__What you are asked to do__:
Please set down each line of the data again, unchanged.

******************************

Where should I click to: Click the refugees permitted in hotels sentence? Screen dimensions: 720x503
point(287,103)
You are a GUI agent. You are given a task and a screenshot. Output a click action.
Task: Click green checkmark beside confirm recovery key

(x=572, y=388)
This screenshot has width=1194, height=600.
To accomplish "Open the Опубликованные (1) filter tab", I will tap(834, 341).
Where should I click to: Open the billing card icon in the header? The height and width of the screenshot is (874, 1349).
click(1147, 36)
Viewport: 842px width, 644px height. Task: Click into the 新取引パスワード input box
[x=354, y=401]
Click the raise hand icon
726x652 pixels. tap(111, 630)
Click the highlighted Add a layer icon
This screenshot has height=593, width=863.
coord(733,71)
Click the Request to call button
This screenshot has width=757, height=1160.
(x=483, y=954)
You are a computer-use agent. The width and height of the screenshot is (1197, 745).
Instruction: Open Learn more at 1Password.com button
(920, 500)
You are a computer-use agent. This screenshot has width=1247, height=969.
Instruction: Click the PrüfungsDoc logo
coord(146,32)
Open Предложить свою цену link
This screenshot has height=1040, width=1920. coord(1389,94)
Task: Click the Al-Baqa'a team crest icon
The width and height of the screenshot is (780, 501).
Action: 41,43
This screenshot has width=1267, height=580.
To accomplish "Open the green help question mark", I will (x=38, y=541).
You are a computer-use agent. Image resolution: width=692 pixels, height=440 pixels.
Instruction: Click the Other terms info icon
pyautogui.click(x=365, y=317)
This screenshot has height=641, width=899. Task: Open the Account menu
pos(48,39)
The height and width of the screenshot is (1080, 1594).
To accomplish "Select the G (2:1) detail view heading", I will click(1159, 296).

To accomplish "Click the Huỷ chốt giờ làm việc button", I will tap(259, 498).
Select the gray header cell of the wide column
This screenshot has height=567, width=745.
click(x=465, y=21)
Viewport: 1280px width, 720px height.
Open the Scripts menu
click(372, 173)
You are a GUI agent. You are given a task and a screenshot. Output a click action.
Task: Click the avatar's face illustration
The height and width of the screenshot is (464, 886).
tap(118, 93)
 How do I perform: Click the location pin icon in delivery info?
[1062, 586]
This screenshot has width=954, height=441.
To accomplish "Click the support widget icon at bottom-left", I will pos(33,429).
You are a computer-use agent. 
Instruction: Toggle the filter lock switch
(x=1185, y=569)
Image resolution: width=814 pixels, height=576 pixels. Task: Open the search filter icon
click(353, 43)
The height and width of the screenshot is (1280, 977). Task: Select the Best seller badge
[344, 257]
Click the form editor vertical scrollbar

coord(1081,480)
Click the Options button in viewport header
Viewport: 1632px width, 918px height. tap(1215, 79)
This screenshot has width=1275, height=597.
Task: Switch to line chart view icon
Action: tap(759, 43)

******************************

__Task response__:
Where should I click to: Click the refugees permitted in hotels sentence? Screen dimensions: 720x503
point(287,103)
You are a GUI agent. You are given a task and a screenshot. Output a click action.
Task: Click green checkmark beside confirm recovery key

(x=572, y=388)
This screenshot has width=1194, height=600.
To accomplish "Open the Опубликованные (1) filter tab", I will tap(834, 341).
Where should I click to: Open the billing card icon in the header? The height and width of the screenshot is (874, 1349).
click(1147, 36)
Viewport: 842px width, 644px height. Task: Click into the 新取引パスワード input box
[x=354, y=401]
Click the raise hand icon
726x652 pixels. tap(111, 630)
Click the highlighted Add a layer icon
This screenshot has height=593, width=863.
coord(733,71)
Click the Request to call button
This screenshot has width=757, height=1160.
(x=483, y=954)
You are a computer-use agent. The width and height of the screenshot is (1197, 745).
Instruction: Open Learn more at 1Password.com button
(920, 500)
You are a computer-use agent. This screenshot has width=1247, height=969.
Instruction: Click the PrüfungsDoc logo
coord(146,32)
Open Предложить свою цену link
This screenshot has height=1040, width=1920. coord(1389,94)
Task: Click the Al-Baqa'a team crest icon
The width and height of the screenshot is (780, 501).
Action: 41,43
This screenshot has width=1267, height=580.
To accomplish "Open the green help question mark", I will (x=38, y=541).
You are a computer-use agent. Image resolution: width=692 pixels, height=440 pixels.
Instruction: Click the Other terms info icon
pyautogui.click(x=365, y=317)
This screenshot has height=641, width=899. Task: Open the Account menu
pos(48,39)
The height and width of the screenshot is (1080, 1594).
To accomplish "Select the G (2:1) detail view heading", I will click(1159, 296).

To accomplish "Click the Huỷ chốt giờ làm việc button", I will tap(259, 498).
Select the gray header cell of the wide column
This screenshot has height=567, width=745.
click(x=465, y=21)
Viewport: 1280px width, 720px height.
Open the Scripts menu
click(372, 173)
You are a GUI agent. You are given a task and a screenshot. Output a click action.
Task: Click the avatar's face illustration
The height and width of the screenshot is (464, 886).
tap(118, 93)
 How do I perform: Click the location pin icon in delivery info?
[1062, 586]
This screenshot has width=954, height=441.
To accomplish "Click the support widget icon at bottom-left", I will pos(33,429).
You are a computer-use agent. 
Instruction: Toggle the filter lock switch
(x=1185, y=569)
Image resolution: width=814 pixels, height=576 pixels. Task: Open the search filter icon
click(353, 43)
The height and width of the screenshot is (1280, 977). Task: Select the Best seller badge
[344, 257]
Click the form editor vertical scrollbar

coord(1081,480)
Click the Options button in viewport header
Viewport: 1632px width, 918px height. tap(1215, 79)
This screenshot has width=1275, height=597.
Task: Switch to line chart view icon
Action: tap(759, 43)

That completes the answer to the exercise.